──────── Records for the task
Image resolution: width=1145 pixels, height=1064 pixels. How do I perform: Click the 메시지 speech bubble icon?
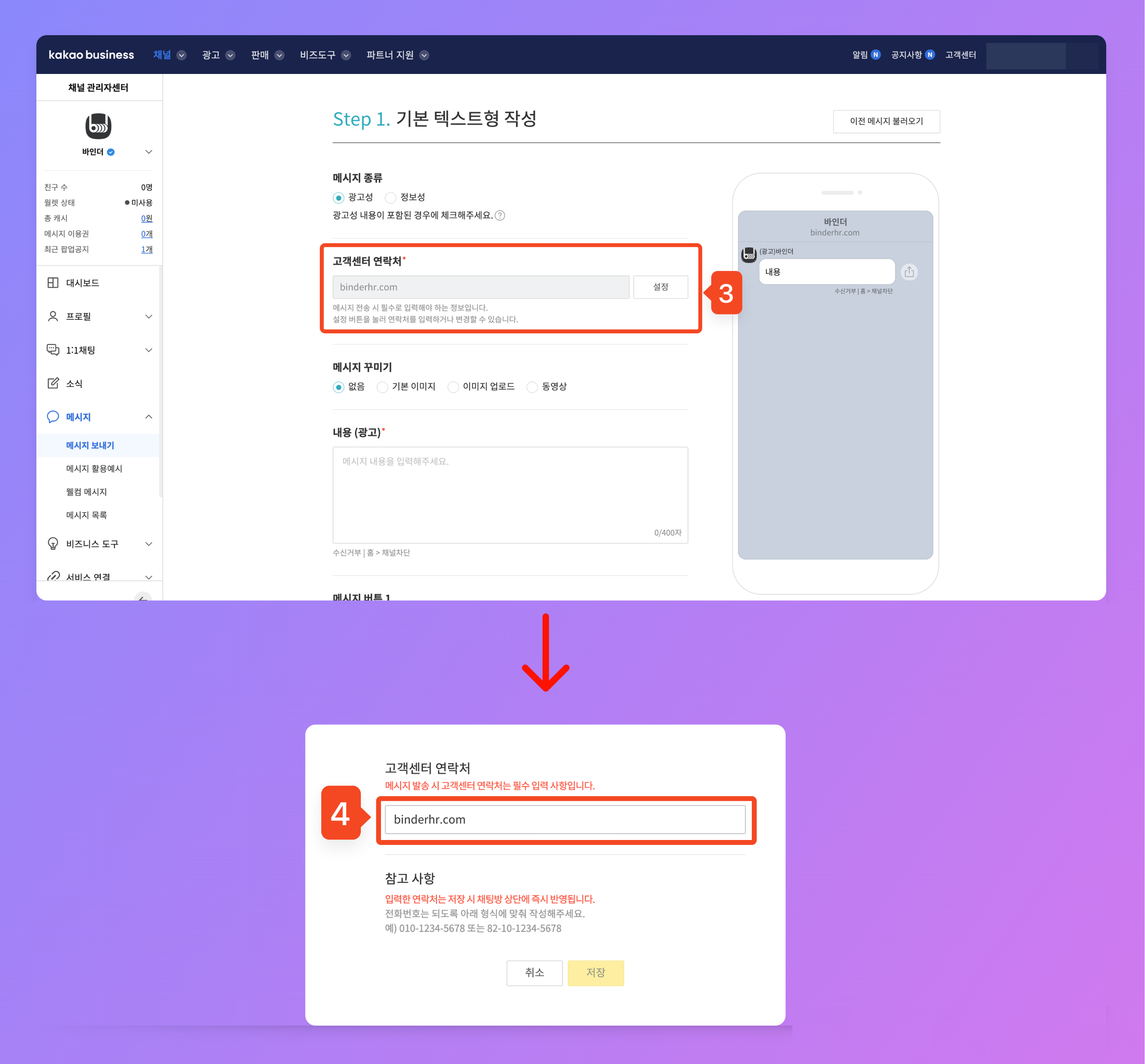53,417
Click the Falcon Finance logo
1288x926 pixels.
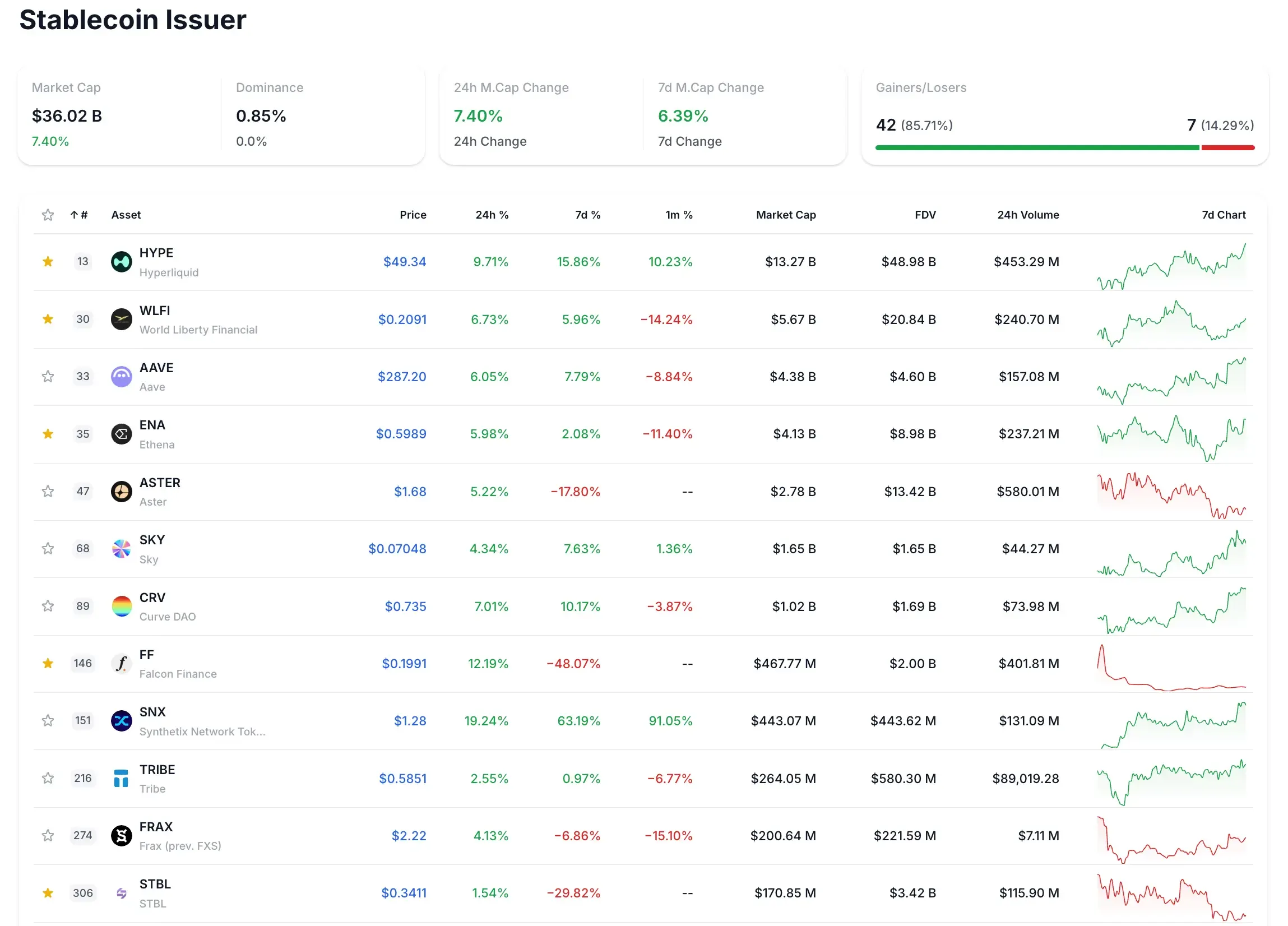tap(121, 664)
────────────────
• **What the task requires**
When you copy the entries above, keep every word exactly and omit the images.

• **Output for this task**
Image resolution: width=1145 pixels, height=1064 pixels. How do I perform: Click the 메시지 speech bubble icon?
53,417
Click the Falcon Finance logo
1288x926 pixels.
tap(121, 664)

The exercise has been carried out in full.